Wrong police officers, grandchildren's tricks or an allegedly new phone number: almost every day police stations in Germany report cases of fraud through which victims have often lost large amounts of money. These are the common scams described by police authorities and consumer advocates and the possible protection against them - healthy mistrust is appropriate in all cases.
The first contact is over the phone. Callers pretend to be police officers or other officials. With a technical trick, the emergency number 110 or the number of the local police station appears on the phone display of the person called, which is why many people who are called lose their suspicions. As a made-up story, it is then told that money or valuables are no longer safe in the house and must be picked up promptly by plainclothes police officers. This is of course a pure lie.

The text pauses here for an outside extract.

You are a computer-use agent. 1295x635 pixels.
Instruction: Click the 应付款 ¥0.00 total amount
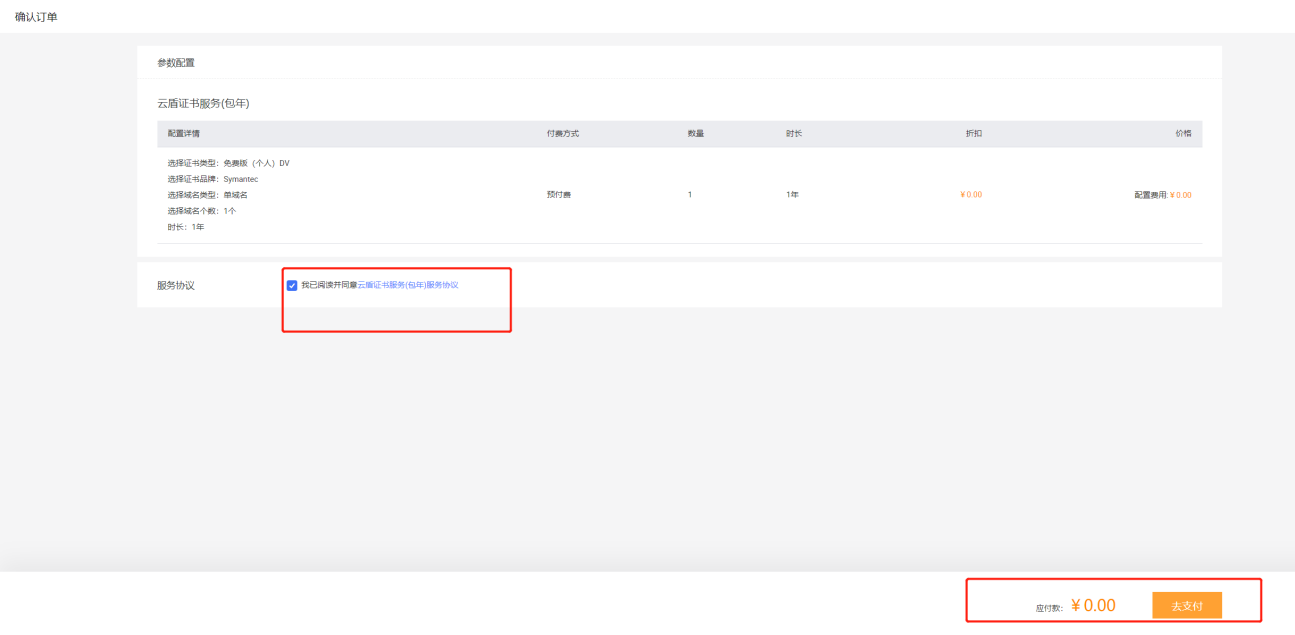[x=1092, y=605]
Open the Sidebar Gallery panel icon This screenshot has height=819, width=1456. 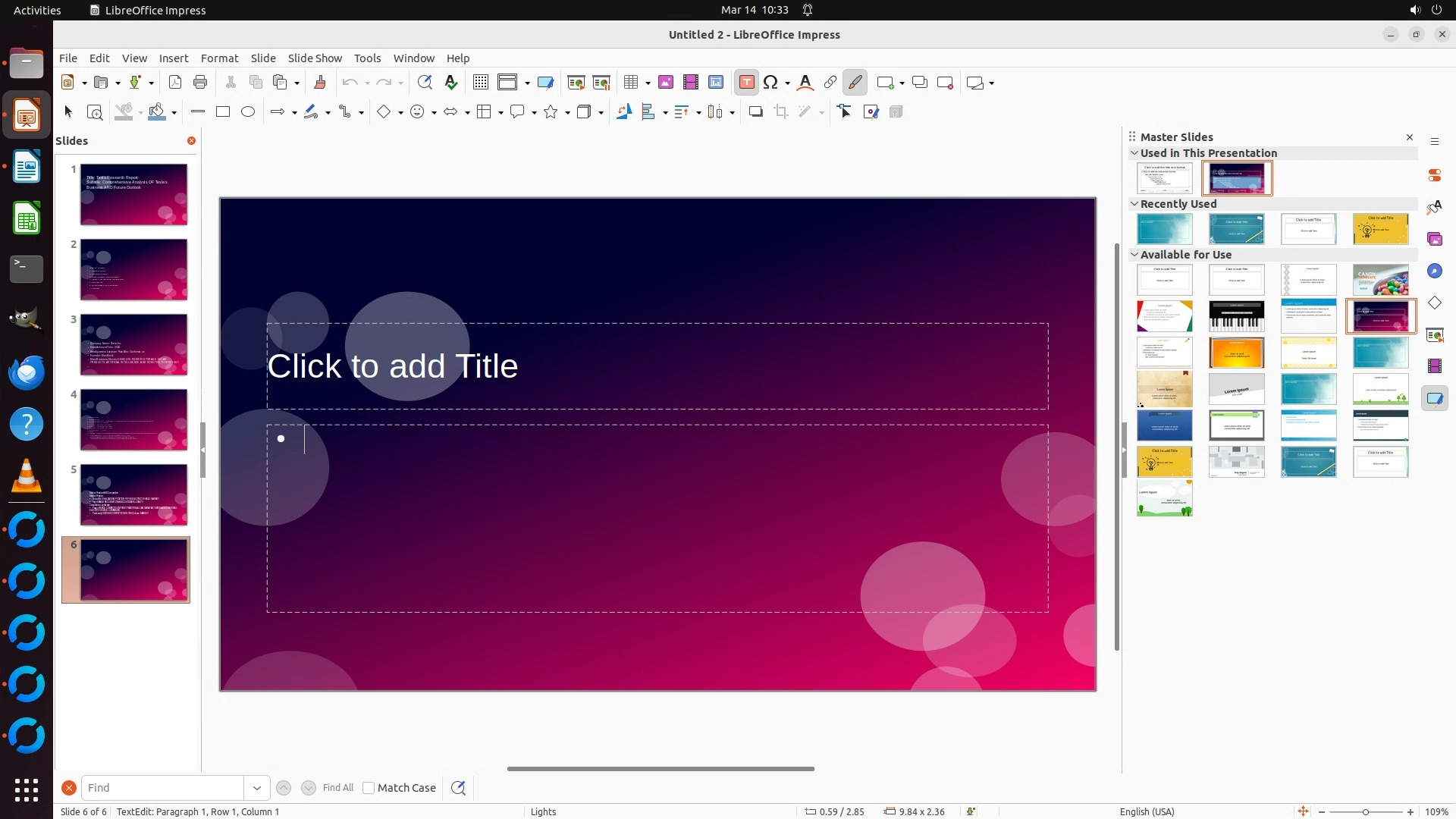[x=1434, y=239]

The police advise never to put yourself under pressure on the phone and just hang up. In addition, police officers would never pick up money or valuables from private individuals. If suspected police officers are standing in front of the door, they should always ask for their ID to be shown.
With this scam, the perpetrators pretend to be close relatives on the phone - grandchildren, possibly also children or children-in-law. The rhetorically skilful perpetrators tell the false story of a financial emergency caused by an accident, an emergency operation or the purchase of a house. An extremely urgent situation is described. Often there are repeated calls until the victim gives in and agrees to pay. As part of the scam, cash or valuables are always collected by an acquaintance of the alleged grandson.

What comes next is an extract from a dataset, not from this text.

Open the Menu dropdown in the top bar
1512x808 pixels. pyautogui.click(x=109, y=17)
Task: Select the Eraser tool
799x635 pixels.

The police advise never to be put under pressure on the phone in such cases. Even the question "Guess who is speaking here?" should make you suspicious. Money or valuables should never be given to strangers. Called persons should speak to other relatives or acquaintances if they are asked for money over the phone. If in doubt, the police should always be notified.
A scam that is now widespread is fraud via messenger services such as Whatsapp. The fraudsters pretend to be relatives or acquaintances with short messages such as "Hello mom/hello grandpa, my cell phone is broken, this is my new number" and claim that the phone number displayed is the new availability number. As soon as a dialogue begins via this number, money is demanded, as in the other scams with an invented emergency.

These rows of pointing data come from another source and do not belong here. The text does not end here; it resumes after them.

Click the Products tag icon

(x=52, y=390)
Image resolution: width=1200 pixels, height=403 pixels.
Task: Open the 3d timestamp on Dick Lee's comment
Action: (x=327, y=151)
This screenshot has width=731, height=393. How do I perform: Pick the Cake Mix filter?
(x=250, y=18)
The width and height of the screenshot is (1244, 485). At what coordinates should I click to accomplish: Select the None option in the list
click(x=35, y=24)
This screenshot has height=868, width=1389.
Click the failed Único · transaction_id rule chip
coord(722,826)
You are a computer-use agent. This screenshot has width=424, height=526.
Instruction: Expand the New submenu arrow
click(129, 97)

To protect yourself, the police recommend calling the actual children/grandchildren on the number used previously. As a rule, the fraud is then directly exposed. The other number should be blocked and the incident reported to the police. Never should the demand for a money transfer be given in to such new numbers.
As with fake police officers, there are also phone calls from fake bank employees as a scam. The perpetrators have usually obtained their victims' data in other ways before making such calls and can thus easily deceive them. In the course of these fraud talks, the perpetrators regularly demand confirmation of a pushTAN in order to allegedly prevent an unjustified debit. By confirming the pushTAN, however, the perpetrators can actually make debits.
According to the police in Rhineland-Palatinate, the damage amounts to between a thousand and more than 100,000 euros. In such cases, the police also advise simply hanging up the phone - your own bank will never ask for a pushTAN over the phone.